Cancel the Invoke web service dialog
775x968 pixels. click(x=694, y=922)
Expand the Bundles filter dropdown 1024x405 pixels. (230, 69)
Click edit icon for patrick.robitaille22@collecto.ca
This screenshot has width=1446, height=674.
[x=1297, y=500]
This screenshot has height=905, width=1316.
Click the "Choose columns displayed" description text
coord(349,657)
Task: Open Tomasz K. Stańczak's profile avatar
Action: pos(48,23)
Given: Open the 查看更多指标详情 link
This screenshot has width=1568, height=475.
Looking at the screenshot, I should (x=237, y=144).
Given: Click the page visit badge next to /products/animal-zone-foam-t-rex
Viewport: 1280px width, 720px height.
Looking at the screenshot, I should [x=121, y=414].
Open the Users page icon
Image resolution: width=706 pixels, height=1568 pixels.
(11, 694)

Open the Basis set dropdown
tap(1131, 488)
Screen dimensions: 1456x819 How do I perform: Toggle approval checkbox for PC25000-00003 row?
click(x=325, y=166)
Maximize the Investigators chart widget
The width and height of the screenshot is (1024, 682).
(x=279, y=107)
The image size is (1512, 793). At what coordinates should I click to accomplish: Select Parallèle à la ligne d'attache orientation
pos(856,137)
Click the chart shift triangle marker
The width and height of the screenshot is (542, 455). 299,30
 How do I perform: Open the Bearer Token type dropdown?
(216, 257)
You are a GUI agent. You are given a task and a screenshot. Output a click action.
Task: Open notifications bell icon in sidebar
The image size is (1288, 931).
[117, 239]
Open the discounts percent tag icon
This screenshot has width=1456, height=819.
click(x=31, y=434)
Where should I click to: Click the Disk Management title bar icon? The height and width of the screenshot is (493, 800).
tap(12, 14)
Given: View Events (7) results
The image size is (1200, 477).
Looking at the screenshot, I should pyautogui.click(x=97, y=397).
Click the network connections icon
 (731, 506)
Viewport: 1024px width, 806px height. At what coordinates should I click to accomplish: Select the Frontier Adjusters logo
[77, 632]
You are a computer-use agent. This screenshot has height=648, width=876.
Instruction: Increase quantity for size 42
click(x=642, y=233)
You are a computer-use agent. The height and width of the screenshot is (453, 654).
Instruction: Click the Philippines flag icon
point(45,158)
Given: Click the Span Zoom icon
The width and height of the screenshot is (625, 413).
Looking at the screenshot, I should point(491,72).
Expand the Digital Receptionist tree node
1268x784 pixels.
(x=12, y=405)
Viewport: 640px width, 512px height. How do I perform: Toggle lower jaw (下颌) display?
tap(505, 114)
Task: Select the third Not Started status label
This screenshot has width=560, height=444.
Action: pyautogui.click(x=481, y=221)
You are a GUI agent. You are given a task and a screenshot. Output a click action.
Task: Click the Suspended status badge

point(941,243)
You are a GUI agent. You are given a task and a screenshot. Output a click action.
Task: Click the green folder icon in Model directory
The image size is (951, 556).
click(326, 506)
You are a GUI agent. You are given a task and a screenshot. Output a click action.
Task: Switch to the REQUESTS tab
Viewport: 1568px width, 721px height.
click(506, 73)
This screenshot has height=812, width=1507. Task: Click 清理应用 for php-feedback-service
=====
▸ **REQUIRED WORK**
Count the lines in the entries above that contain the word "accomplish" and reply with only that number.

▸ **TASK SOLUTION**
2